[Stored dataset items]

★ ★ ★

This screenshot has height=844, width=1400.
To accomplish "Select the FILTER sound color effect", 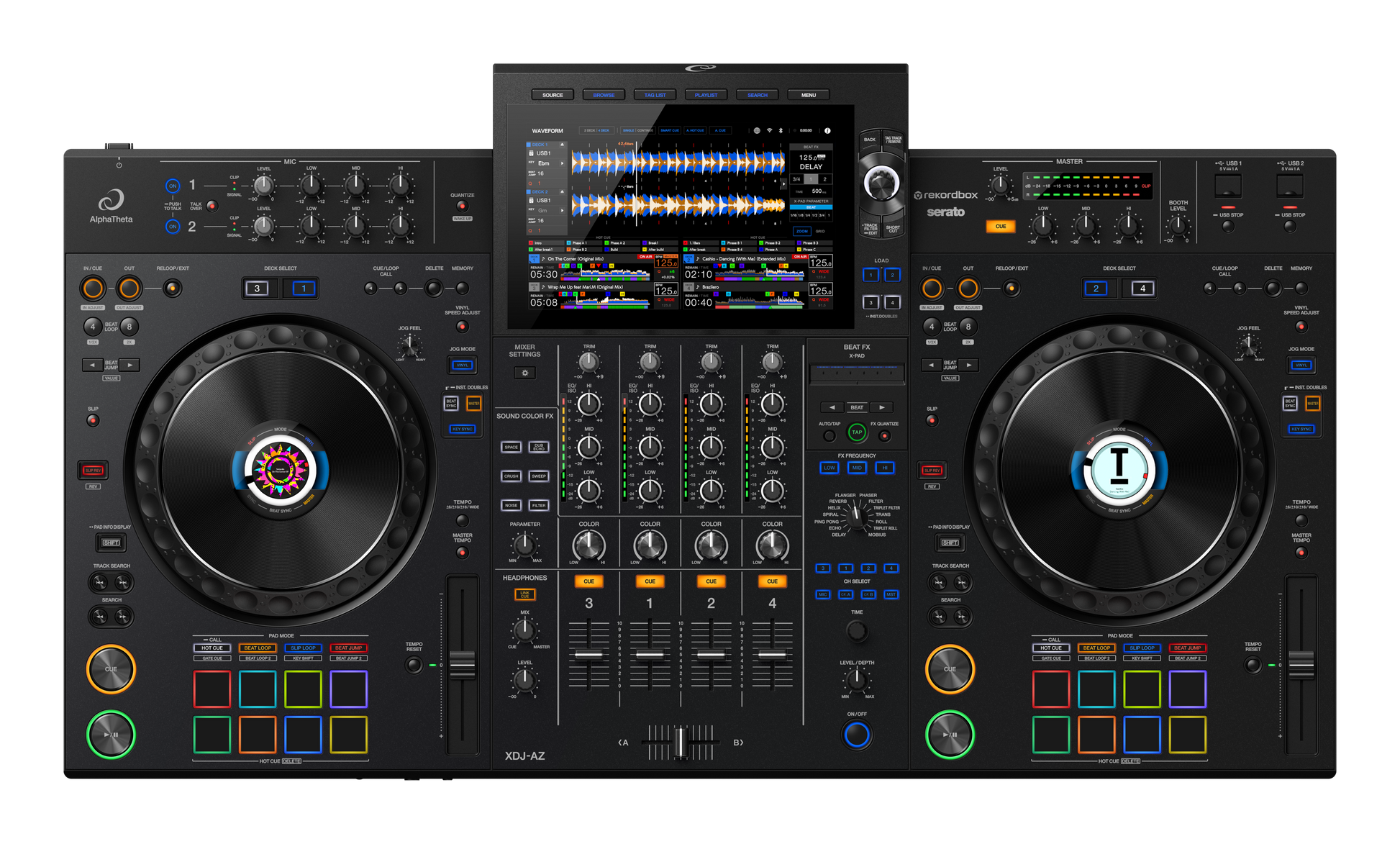I will [539, 505].
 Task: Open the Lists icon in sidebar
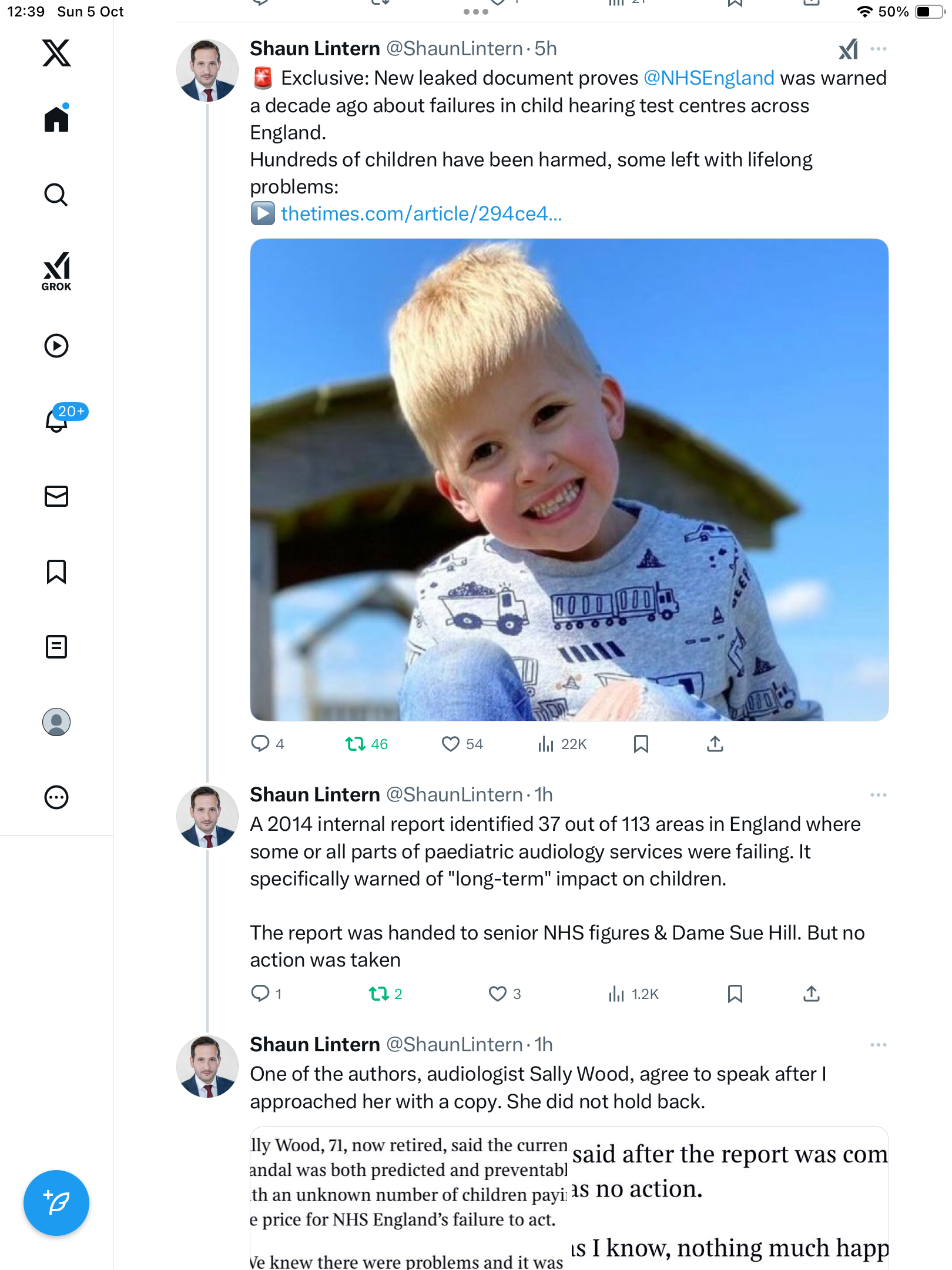pyautogui.click(x=56, y=647)
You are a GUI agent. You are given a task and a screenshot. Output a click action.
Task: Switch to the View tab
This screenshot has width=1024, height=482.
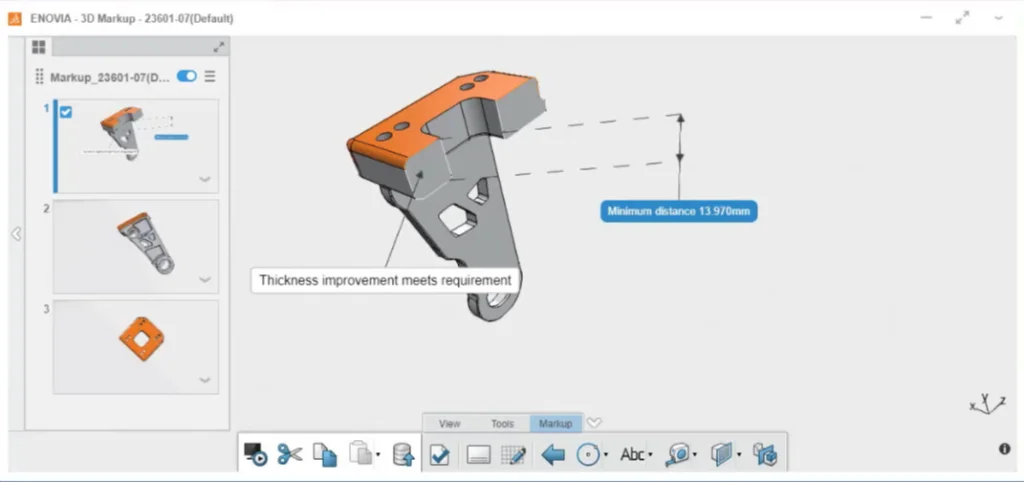pyautogui.click(x=450, y=424)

★ ★ ★

Aim of the task: Reproduce the entries word for word, starting at the line containing "You are a GUI" and continuing through the final line of the entries, both ends included. Leave the pictures out.

Expected answer:
You are a GUI agent. You are given a task and a screenshot. Output a click action.
Task: Switch to the View tab
This screenshot has width=1024, height=482.
pyautogui.click(x=450, y=424)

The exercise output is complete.